*SET OF TASKS*
1. In the Liverpool excerpt, which club did Zenden leave to join Liverpool on a free transfer?
2. Duplicate the Liverpool excerpt from the words "A move which" up to and including the words "after initially joining.".

**** EXCERPTED TEXT

A move which at the time appeared to make plenty of sense; Keane was an excellent option to offer Fernando Torres some goalscoring support after joining one of the 17 clubs he supported as a boy.
But the striker’s face didn’t quite fit under Benitez, and he was sold back to Tottenham at a loss just six months and seven goals after initially joining.
He later recalled himself: “With a different manager there, possibly it could have worked.”
We asked a few Liverpool fans for some feedback on this ranking and they forced us to bump up Kyrgiakos. We’re still not entirely sure whether they were taking the piss, but this tweet perhaps explains why some Reds have a soft spot for the Greek defender.
Loved Soto. Far too slow for the Premier League but he always looked like he gave a shit when there were far better players phoning it in
— Mike (@da5705) May 26, 2018
Peak-Morientes playing for Liverpool under Benitez would have been incredibly sexy. It didn’t quite work out like that.
It’s strange to think the 32-year-old Babel that was relegated with Fulham last season would arguably have been more useful to Liverpool than the 20-year-old Babel they signed from Ajax in 2007.
Yes, it was a sentimental signing, and that’s exactly why it was beautiful. We’re still annoyed the linesman disallowed that overhead kick against Birmingham on Fowler’s comeback appearance.
Sissoko described Benitez, who gave the midfielder his senior debut at Valenica before signing him for Liverpool, as his “second dad” in an interview with RMC Sport earlier this year.
His career was almost ended at the age of 21 after suffering a serious eye injury in a Champions League clash with Benfica in February 2006, but he recovered to play the full 120 minutes as Liverpool beat West Ham in the FA Cup final at the end of the season.
One of the more underrated players of the Premier League era, Zenden won the UEFA Super Cup with the Reds after joining on a free transfer from Middlesbrough, but injuries decimated his first season at the club.
But the Dutchman showed his class in his second campaign, helping the side reach the Champions League final, scoring in the semi-final shootout victory over his former club Chelsea.
After establishing himself in a promising debut campaign at Liverpool in which they pushed Manchester United mightily close for the title, Riera fell out of favour in his second and left the club under a cloud amid reports of a fall out with Benitez.
“At Liverpool I learnt a lot from one of the best coaches I have had, Rafael Benitez, and the relationship didn’t break down, he simply couldn’t find space for me in the team anymore,” he told The Independent in 2017.
“At the end of the 2009-10 season I missed out of the squad for the World Cup with Spain and I felt it was his fault but I was wrong.”
While his subsequent career and recent appearance on The Jeremy Kyle Show hardly screams ‘roaring success’, Pennant was a decent £6.7million signing from Birmingham for Benitez.
The winger became the only uncapped Englishman to appear in a Champions League final in 2007, when he was arguably Liverpool’s best player in defeat to Milan.
— Premier League (@premierleague) April 14, 2019
We have a friend – who just so happens to support Manchester United – that inexplicably hates Johnson more than any other footballer in history.

********
**** RECORD LIST

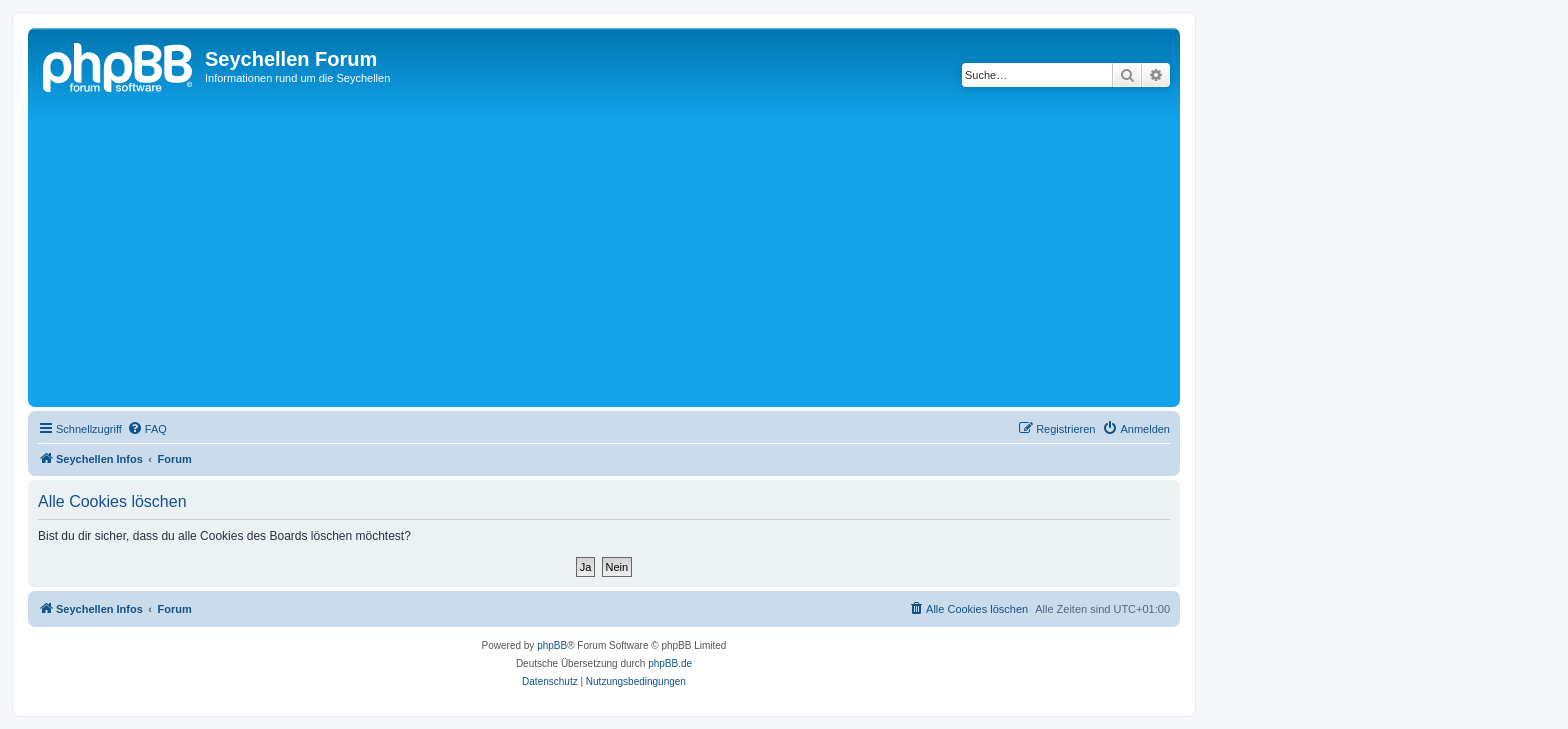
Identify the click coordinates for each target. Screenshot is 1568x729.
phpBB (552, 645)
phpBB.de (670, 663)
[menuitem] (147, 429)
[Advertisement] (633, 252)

********
**** RECORD LIST

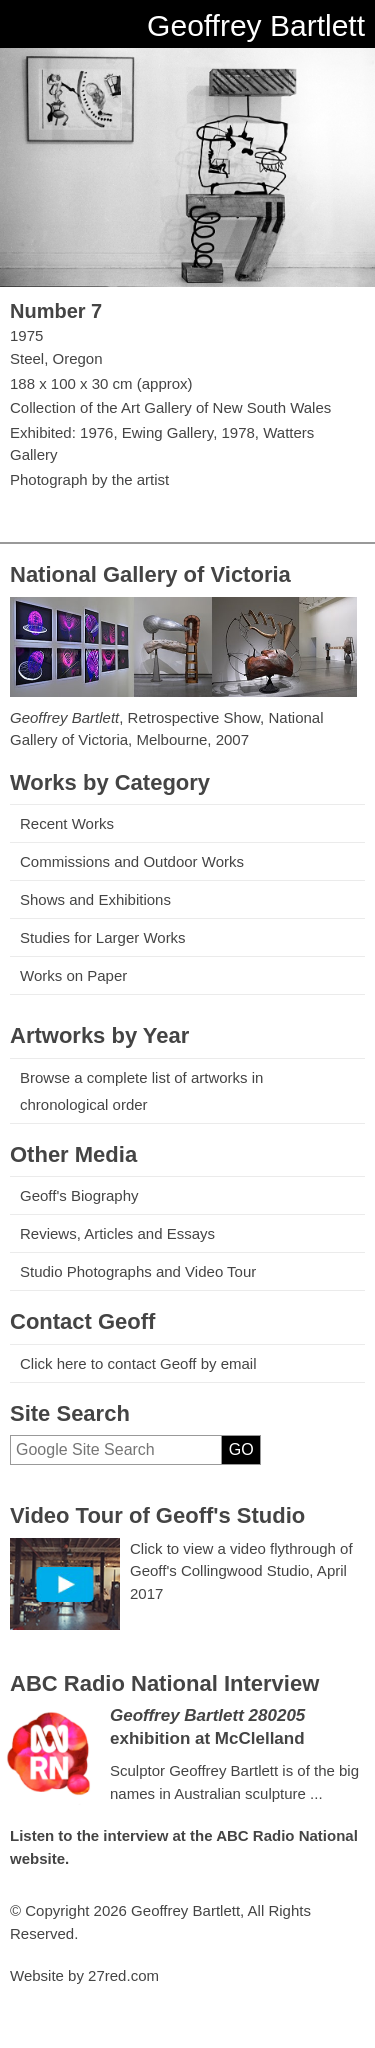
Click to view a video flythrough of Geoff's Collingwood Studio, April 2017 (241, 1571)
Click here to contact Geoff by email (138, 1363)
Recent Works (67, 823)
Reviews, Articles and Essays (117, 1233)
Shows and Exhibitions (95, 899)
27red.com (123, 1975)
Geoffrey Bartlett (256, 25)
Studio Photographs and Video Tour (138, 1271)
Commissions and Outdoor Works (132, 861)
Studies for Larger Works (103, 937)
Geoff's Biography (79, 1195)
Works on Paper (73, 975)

********

*SOLUTIONS TO THE PROBLEMS*
1. Middlesbrough

2.
A move which at the time appeared to make plenty of sense; Keane was an excellent option to offer Fernando Torres some goalscoring support after joining one of the 17 clubs he supported as a boy.
But the striker’s face didn’t quite fit under Benitez, and he was sold back to Tottenham at a loss just six months and seven goals after initially joining.